I've set up this separate thread on this question of whether EV conversions are economically worthwhile for city commuting in New Zealand as the question was popping up elsewhere. Let's for a moment assume the economics is all that matters (Yes, I know it isn't but this is an exercise!)

Let's say you do an EV conversion for $20,000 on your existing car and it lasts 10 years. Let's say your existing car would have also lasted 10 years as a petrol car - so we've cancelled out a lot of comparative costs. Let's put no value on your conversion time as this is a fun project.

Let's also assume an interest rate of between 6% and 14%. That would be loan repayments of $51 to $71 a week to finance depending on whether you have put it on a mortgage or a personal loan.

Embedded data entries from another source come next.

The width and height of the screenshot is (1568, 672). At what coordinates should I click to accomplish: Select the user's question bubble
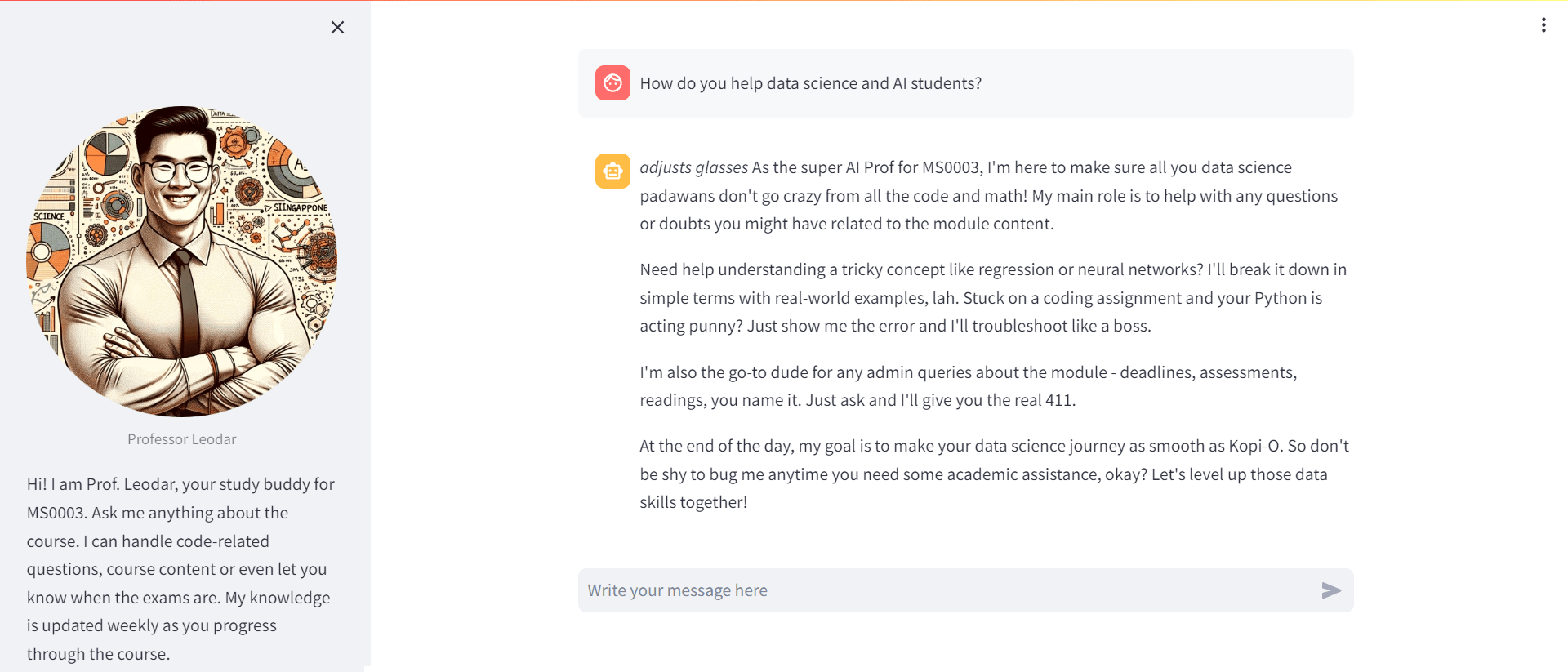(x=964, y=82)
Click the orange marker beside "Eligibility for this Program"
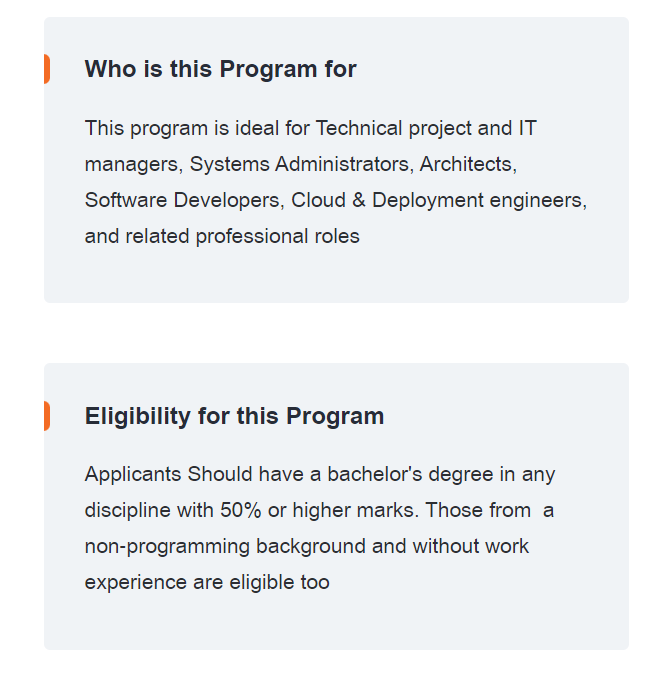Viewport: 664px width, 674px height. 47,416
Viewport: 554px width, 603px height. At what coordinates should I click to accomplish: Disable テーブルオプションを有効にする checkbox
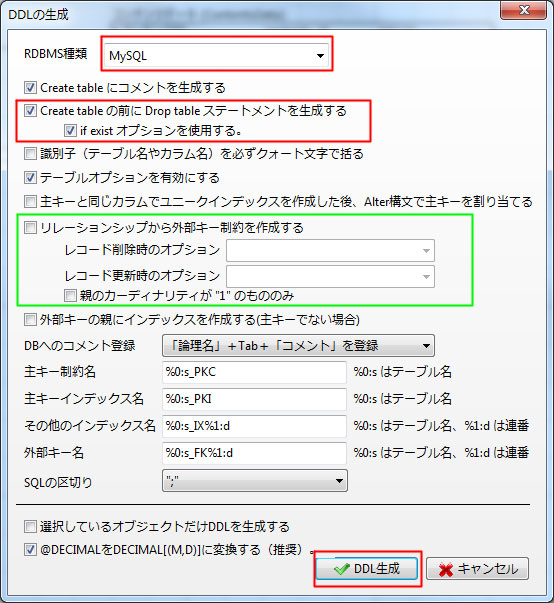click(x=30, y=178)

With a regular city commute plus weekend driving I would think that an equivalent saving of that sort of money is expected, so from those that claim it is uneconomic, what are the costs that blow out the figures? Am I overestimating savings? Will the battery need to be replaced at huge cost early? 

On the plus side to this calcuation is lower mechnical maintenance costs - what do they amount to? Also there is an expected rising cost of petrol - what savings contribution is that likely to be. I am also imagining the future cost of electricity may be constrained by advances in home electricity generation - do you agree?

Richard


----------



## Duncan (Dec 8, 2008)

Ok 
starting with a 4L/100km car a 25Km commute will save $2,50/day - minus 50c for the electricity - $2 a day
$500 a year
$5,000 over 10 years - no that's no good

50Km commute - $10,000 over 10 years 

100Km commute - $20,000 over 10 years - but I haven't taken interest into account

If you have a 100Km daily commute - a $20,000 conversion will be marginal

- MOVE CLOSER TO YOUR WORK!!! - or change jobs!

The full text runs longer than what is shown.